Dios no lleva contabilidad de méritos:

mira la necesidad real.

Jesús no interroga a este hombre sobre su pasado. No le pide garantías de arrepentimiento, ni un tiempo previo de purificación, ni una lista de buenas obras para compensar. Se toma en serio una frase sencilla: «acuérdate de mí cuando llegues a tu reino», y la convierte en un «hoy estarás conmigo en el paraíso». El criterio no son los méritos acumulados, sino la confianza, aunque sea mínima. Dios mira menos nuestro “expediente” que nuestra verdad.

 

Este pasaje incomoda porque rompe nuestras cuentas.
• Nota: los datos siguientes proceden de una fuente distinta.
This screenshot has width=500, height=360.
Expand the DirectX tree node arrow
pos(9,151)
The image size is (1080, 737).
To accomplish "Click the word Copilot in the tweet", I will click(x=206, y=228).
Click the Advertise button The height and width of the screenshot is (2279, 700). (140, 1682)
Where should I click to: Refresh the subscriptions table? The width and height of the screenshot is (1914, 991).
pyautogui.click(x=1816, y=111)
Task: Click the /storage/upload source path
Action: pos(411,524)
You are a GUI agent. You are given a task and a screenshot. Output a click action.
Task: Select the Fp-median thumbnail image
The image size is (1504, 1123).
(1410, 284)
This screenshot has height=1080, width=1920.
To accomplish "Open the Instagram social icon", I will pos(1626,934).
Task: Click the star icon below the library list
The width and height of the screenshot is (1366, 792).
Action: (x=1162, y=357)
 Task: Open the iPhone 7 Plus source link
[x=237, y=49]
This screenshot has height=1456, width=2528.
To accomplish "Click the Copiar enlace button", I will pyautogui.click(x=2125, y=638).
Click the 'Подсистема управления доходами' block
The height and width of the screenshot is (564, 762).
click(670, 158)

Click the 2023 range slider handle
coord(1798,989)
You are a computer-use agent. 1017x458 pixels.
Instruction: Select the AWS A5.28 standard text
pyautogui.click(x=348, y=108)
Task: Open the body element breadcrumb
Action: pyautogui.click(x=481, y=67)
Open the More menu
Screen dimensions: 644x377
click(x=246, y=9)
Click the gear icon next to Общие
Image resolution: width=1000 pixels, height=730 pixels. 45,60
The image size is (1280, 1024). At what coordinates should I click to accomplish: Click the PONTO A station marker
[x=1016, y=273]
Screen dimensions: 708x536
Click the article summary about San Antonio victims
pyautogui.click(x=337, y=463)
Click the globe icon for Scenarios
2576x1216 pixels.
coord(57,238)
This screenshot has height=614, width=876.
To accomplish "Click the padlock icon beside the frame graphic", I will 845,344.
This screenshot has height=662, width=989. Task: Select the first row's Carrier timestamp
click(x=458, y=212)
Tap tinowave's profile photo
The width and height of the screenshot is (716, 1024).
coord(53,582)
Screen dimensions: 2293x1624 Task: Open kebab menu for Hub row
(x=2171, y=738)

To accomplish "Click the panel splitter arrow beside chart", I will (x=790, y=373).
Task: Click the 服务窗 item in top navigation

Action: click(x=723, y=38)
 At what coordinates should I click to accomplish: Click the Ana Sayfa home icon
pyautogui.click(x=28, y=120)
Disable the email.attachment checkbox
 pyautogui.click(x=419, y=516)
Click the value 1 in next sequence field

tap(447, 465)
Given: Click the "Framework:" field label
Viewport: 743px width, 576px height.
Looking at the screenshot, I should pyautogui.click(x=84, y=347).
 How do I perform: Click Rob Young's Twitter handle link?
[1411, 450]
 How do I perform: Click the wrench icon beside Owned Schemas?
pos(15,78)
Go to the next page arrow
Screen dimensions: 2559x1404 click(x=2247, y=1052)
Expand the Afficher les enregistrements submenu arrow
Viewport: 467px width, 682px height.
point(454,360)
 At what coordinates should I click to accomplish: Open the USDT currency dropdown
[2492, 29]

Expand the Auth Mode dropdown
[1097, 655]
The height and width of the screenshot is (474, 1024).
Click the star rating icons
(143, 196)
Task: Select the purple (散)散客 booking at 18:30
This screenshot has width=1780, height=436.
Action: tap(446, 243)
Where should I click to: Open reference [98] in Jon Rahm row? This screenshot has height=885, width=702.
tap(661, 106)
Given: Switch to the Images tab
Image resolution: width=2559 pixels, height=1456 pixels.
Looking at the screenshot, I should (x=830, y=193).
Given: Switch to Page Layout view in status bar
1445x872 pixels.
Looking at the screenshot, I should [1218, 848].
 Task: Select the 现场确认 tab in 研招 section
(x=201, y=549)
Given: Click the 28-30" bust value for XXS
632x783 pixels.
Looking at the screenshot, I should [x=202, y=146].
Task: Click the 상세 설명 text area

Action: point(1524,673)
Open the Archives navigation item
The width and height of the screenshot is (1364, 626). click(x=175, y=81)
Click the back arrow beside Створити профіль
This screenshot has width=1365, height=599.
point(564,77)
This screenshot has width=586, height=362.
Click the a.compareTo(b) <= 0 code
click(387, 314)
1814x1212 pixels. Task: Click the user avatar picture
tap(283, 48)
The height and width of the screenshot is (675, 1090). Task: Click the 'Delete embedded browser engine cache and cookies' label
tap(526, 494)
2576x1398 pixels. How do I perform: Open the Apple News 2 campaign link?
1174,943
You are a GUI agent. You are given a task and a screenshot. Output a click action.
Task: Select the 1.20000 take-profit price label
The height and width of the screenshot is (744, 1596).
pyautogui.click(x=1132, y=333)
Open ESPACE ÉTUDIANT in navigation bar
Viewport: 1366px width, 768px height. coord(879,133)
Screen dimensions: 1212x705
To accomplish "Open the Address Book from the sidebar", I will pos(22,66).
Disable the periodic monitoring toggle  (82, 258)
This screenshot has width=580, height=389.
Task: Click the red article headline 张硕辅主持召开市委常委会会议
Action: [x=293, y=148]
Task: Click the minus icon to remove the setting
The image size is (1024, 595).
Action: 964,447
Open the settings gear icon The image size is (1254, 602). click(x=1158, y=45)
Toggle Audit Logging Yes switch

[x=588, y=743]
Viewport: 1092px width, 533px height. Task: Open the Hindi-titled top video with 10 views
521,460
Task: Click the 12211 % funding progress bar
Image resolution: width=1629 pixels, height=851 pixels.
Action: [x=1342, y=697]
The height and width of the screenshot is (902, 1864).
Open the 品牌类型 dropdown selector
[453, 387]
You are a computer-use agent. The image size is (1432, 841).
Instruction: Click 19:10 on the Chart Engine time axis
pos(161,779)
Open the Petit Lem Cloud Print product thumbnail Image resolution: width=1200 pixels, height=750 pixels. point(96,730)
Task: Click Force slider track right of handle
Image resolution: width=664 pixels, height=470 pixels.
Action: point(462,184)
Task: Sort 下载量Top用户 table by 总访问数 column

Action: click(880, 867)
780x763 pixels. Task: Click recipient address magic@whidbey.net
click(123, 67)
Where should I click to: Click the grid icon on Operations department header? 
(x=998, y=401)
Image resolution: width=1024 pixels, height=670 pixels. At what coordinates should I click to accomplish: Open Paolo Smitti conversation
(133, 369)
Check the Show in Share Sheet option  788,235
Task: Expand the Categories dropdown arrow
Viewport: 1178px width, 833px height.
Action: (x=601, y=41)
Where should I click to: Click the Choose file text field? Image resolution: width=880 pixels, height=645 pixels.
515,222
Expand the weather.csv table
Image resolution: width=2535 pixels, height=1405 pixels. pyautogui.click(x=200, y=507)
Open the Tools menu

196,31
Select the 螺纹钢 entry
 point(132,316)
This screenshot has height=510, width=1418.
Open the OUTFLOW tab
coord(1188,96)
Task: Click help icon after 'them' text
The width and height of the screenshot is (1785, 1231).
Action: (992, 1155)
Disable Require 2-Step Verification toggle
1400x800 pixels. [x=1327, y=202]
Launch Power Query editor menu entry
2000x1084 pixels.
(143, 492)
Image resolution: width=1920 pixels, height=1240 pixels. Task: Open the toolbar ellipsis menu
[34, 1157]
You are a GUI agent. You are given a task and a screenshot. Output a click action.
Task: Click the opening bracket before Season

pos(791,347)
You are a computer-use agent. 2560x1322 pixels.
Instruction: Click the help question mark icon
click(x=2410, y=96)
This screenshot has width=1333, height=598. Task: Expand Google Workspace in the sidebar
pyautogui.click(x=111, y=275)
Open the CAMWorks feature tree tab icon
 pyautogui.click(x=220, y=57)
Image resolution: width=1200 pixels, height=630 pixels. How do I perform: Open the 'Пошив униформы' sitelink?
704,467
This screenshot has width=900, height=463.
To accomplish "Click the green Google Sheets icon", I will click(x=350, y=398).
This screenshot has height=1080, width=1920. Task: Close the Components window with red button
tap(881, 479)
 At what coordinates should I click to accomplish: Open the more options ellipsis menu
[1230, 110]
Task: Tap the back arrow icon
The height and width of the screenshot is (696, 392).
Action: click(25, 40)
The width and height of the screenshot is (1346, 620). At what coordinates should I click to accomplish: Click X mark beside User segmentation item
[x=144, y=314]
No es extraño que este episodio haya incomodado siempre un poco. La tradición, con el tiempo, ha hablado del “buen ladrón” e incluso le ha dado un nombre, Dimas, en escritos posteriores. Pero Lucas, en su relato, no suaviza nada. No dice que fuera “especialmente bueno”, ni que llevara una doble vida de santidad escondida. Es sencillamente alguien que, al final del todo, se atreve a confiar.

 

Dos Reinos:

el del ‘sálvate tú’ y el del ‘estoy contigo’.

Ante esta escena, la pregunta ya no es teórica. El evangelio nos pone delante dos maneras de vivir: por un lado, la lógica del «sálvate a ti mismo», que repiten la tentación del desierto, las autoridades religiosas, los soldados y el primer malhechor; por otro, la lógica de Jesús, que se expresa en un «hoy estarás conmigo en el paraíso»; la lógica de quien no se protege, sino que se entrega; de quien no abandona a nadie, ni siquiera cuando ya no puede esperar nada a cambio.

 

En cada conflicto elegimos:

Salvar la imagen o salvar al hermano.

La primera lógica -salvar la imagen- nos resulta muy familiar: protegerse, subir, asegurarse, no “perder” por nadie. A corto plazo parece eficaz, pero acaba como todos los imperios de la historia. La segunda -salvar al hermano- parece frágil, porque se basa en la entrega y la misericordia; sin embargo, es la única que no se viene abajo. Si queremos aterrizarlo, podemos mirarlo así: en nuestras relaciones, en los conflictos, en las decisiones importantes, siempre podemos responder desde el “cada uno que se salve como pueda” o desde algo más parecido a “acuérdate de mí / estoy contigo”. La primera opción levanta muros; la segunda abre espacio para que alguien vuelva a vivir.


                                                A veces, la mejor teología cabe en cuatro palabras:

Jesús, acuérdate de mí.

Tal vez la oración más sencilla, después de escuchar este evangelio, no sea un discurso largo, sino una frase breve y honesta: «Jesús, acuérdate de mí». Dicha de verdad, esa frase deja que su Reino entre en nuestro propio “hoy”.